EXERCISE BRIEF: Reproduce the listing below exactly, beginning with its first line and ending with the line that holds "Task: Collapse the XDeskCal release todo item"; pictures are not part of the copy.
#####
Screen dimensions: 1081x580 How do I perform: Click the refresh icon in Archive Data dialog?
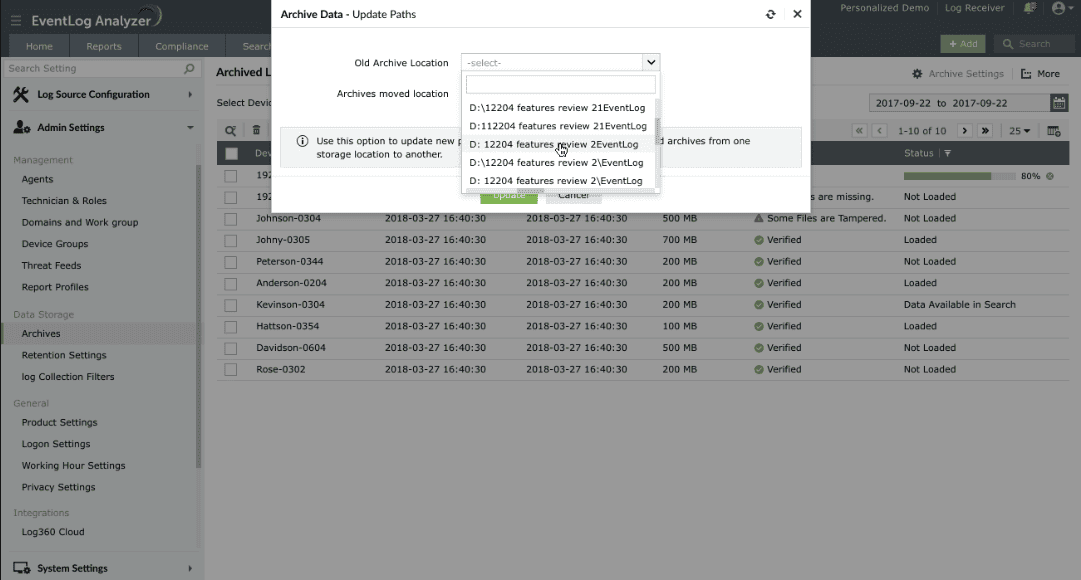pyautogui.click(x=770, y=15)
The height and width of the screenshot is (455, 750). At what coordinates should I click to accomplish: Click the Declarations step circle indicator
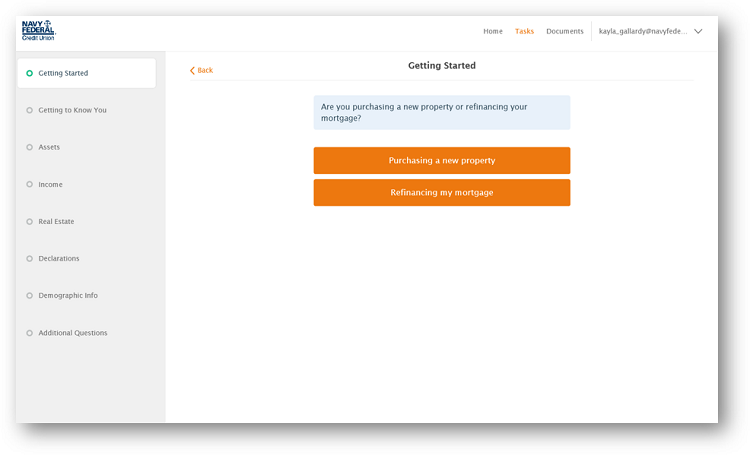coord(30,258)
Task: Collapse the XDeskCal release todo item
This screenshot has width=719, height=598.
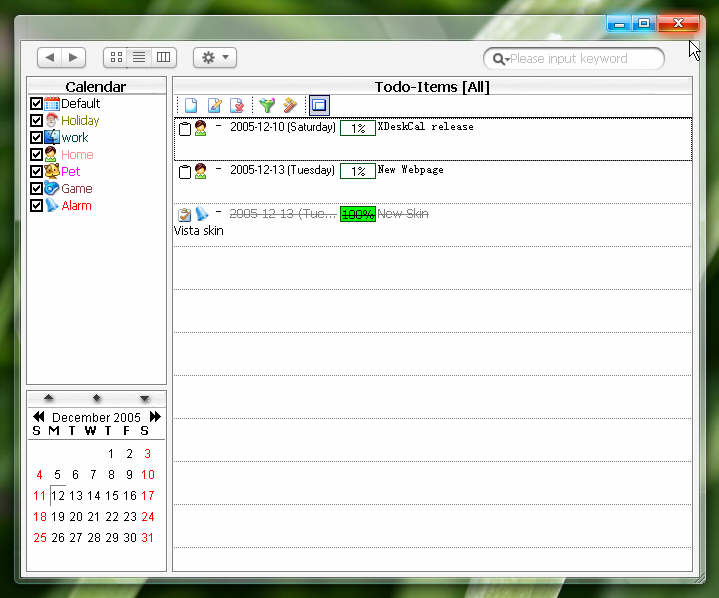Action: pyautogui.click(x=219, y=125)

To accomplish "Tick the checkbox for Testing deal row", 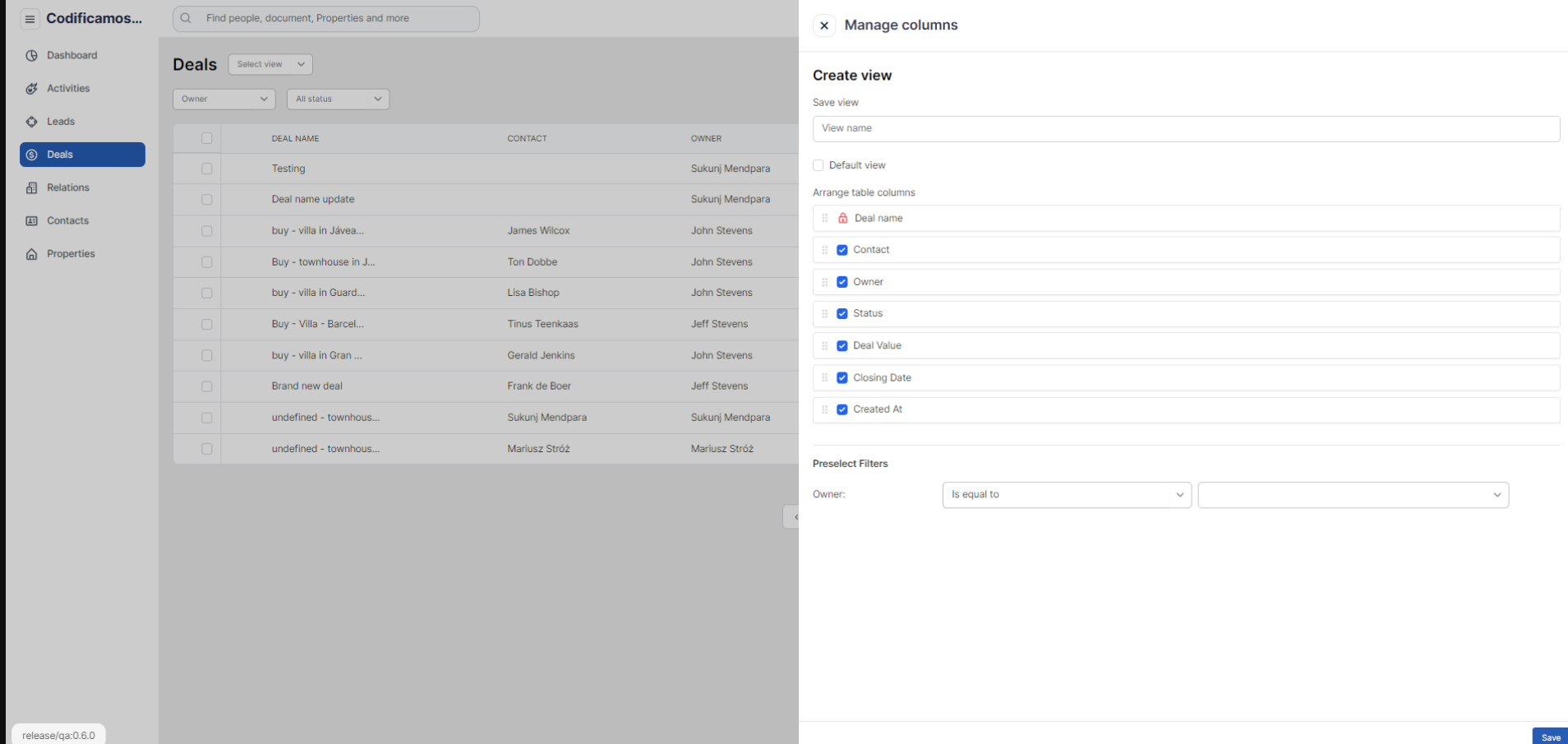I will [x=206, y=169].
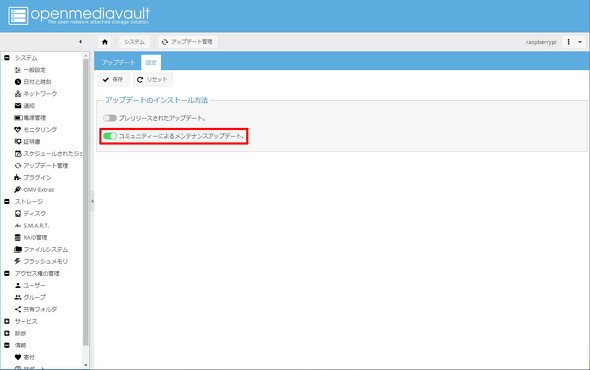Click the sidebar vertical scrollbar
The width and height of the screenshot is (590, 370).
point(86,203)
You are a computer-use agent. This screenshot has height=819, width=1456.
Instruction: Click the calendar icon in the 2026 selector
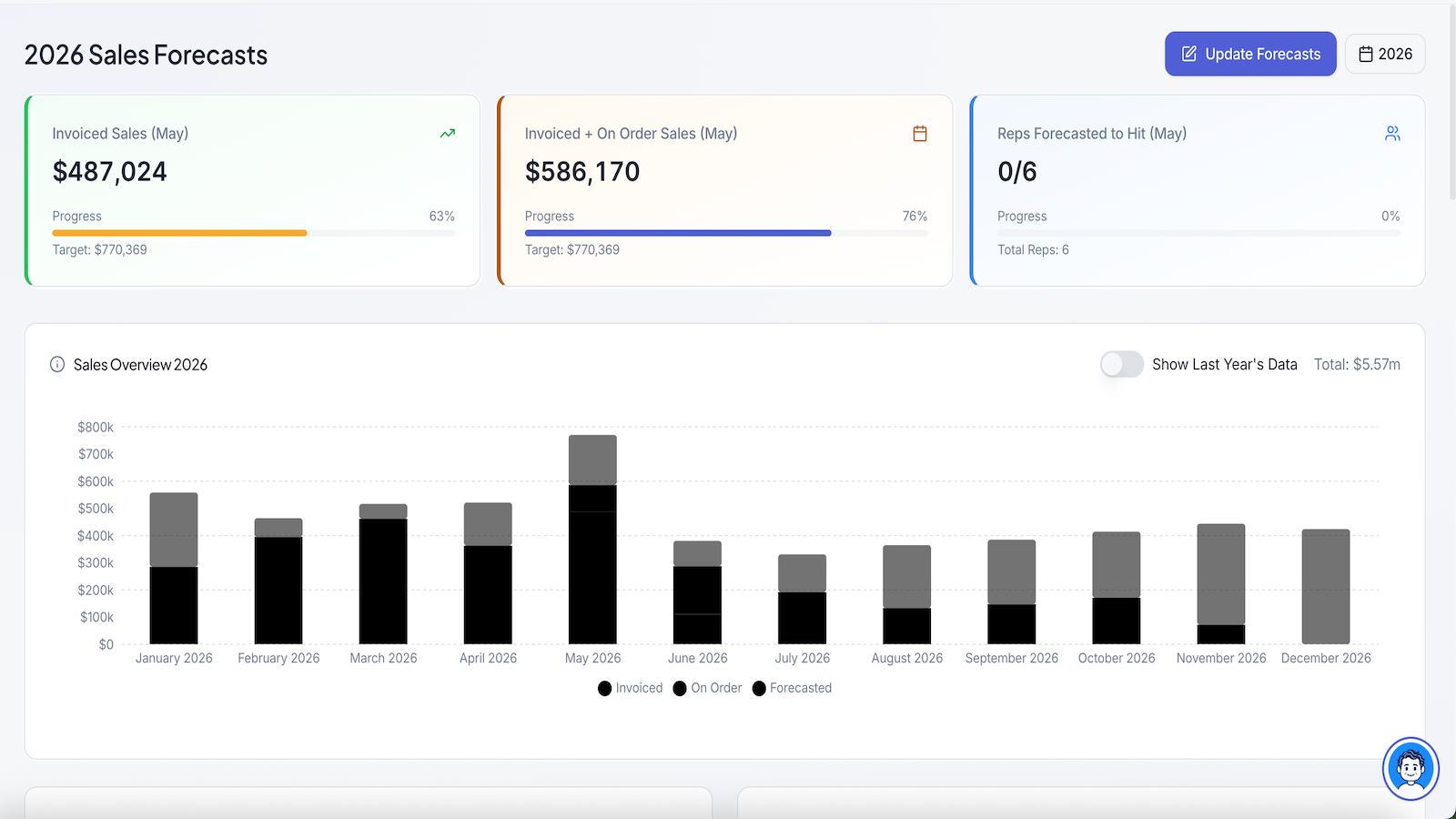[x=1366, y=55]
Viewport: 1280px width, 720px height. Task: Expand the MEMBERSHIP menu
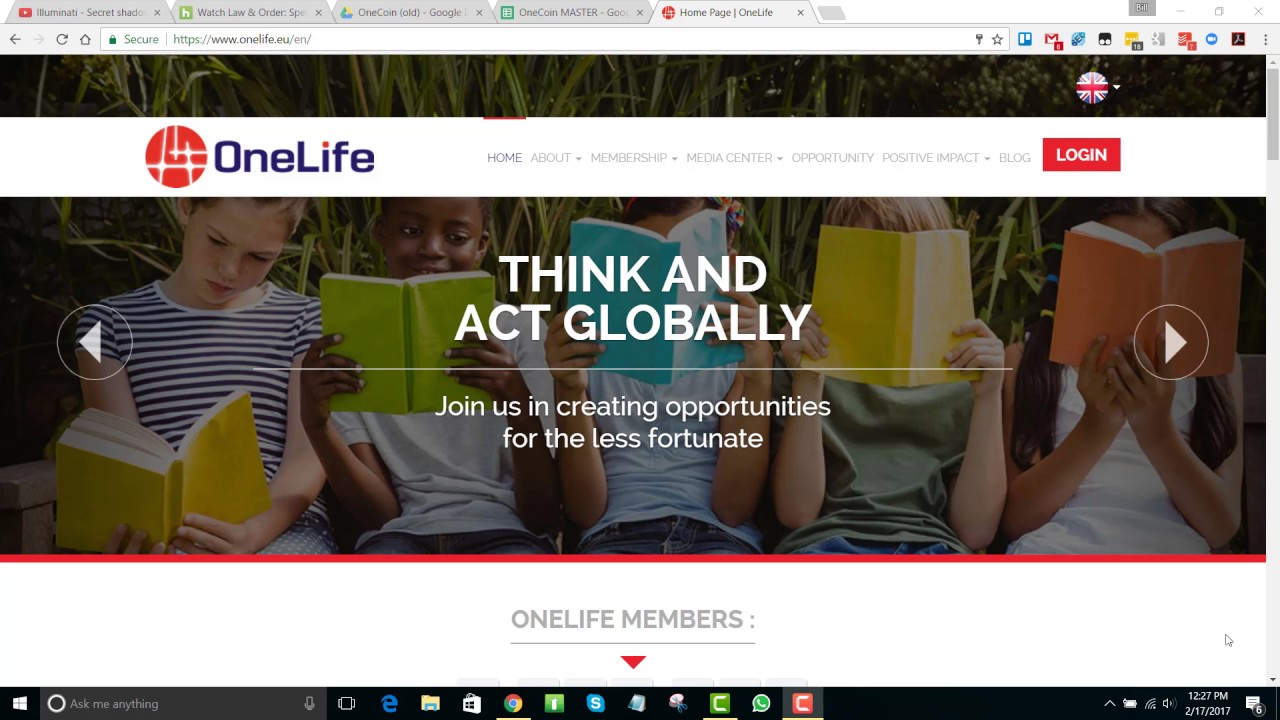[x=634, y=158]
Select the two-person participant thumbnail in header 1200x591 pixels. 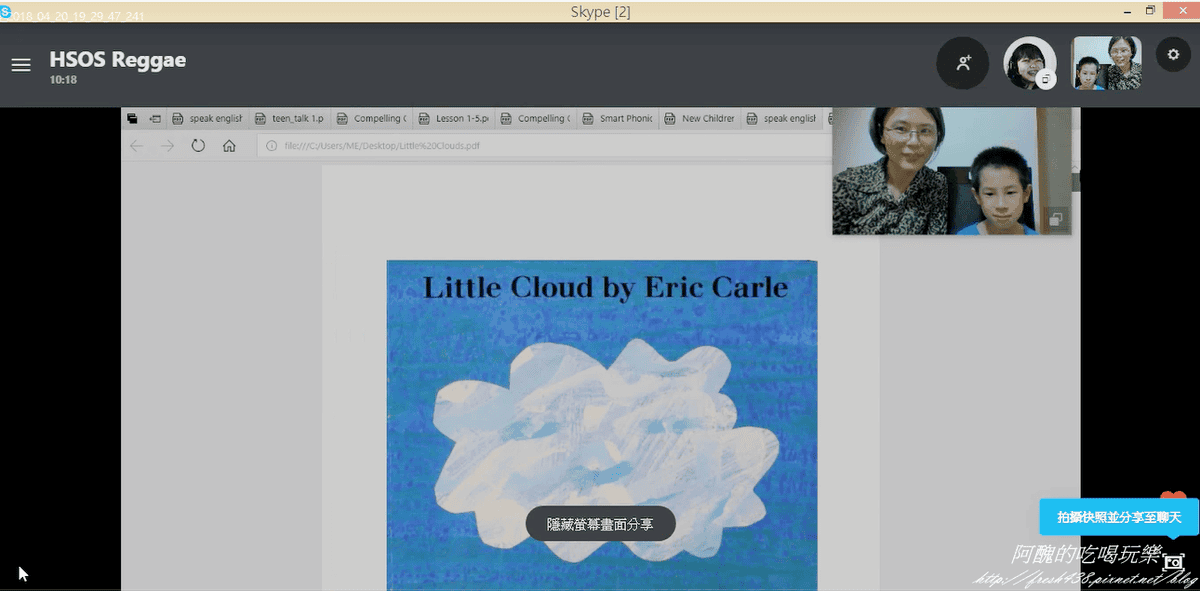(1107, 63)
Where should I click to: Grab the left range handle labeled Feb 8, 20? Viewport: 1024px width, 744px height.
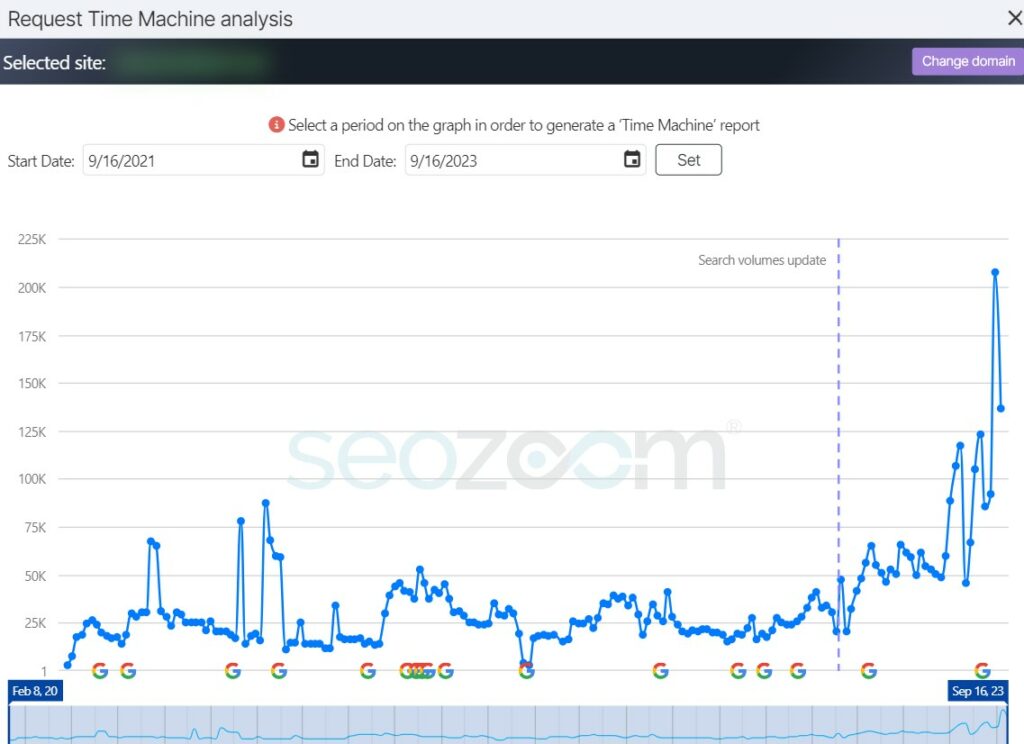pyautogui.click(x=36, y=691)
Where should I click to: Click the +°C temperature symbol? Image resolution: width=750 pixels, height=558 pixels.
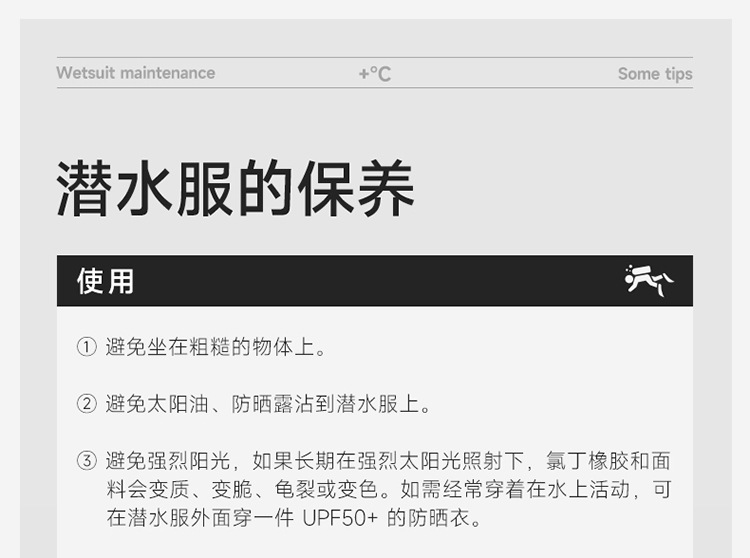pos(375,74)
#####
TASK OUTPUT:
Screen dimensions: 1081x580 How do I perform: Click the refresh icon in Archive Data dialog?
pyautogui.click(x=770, y=15)
The height and width of the screenshot is (455, 750). At what coordinates should I click to accomplish: Click the Declarations step circle indicator
coord(30,258)
Task: Collapse the XDeskCal release todo item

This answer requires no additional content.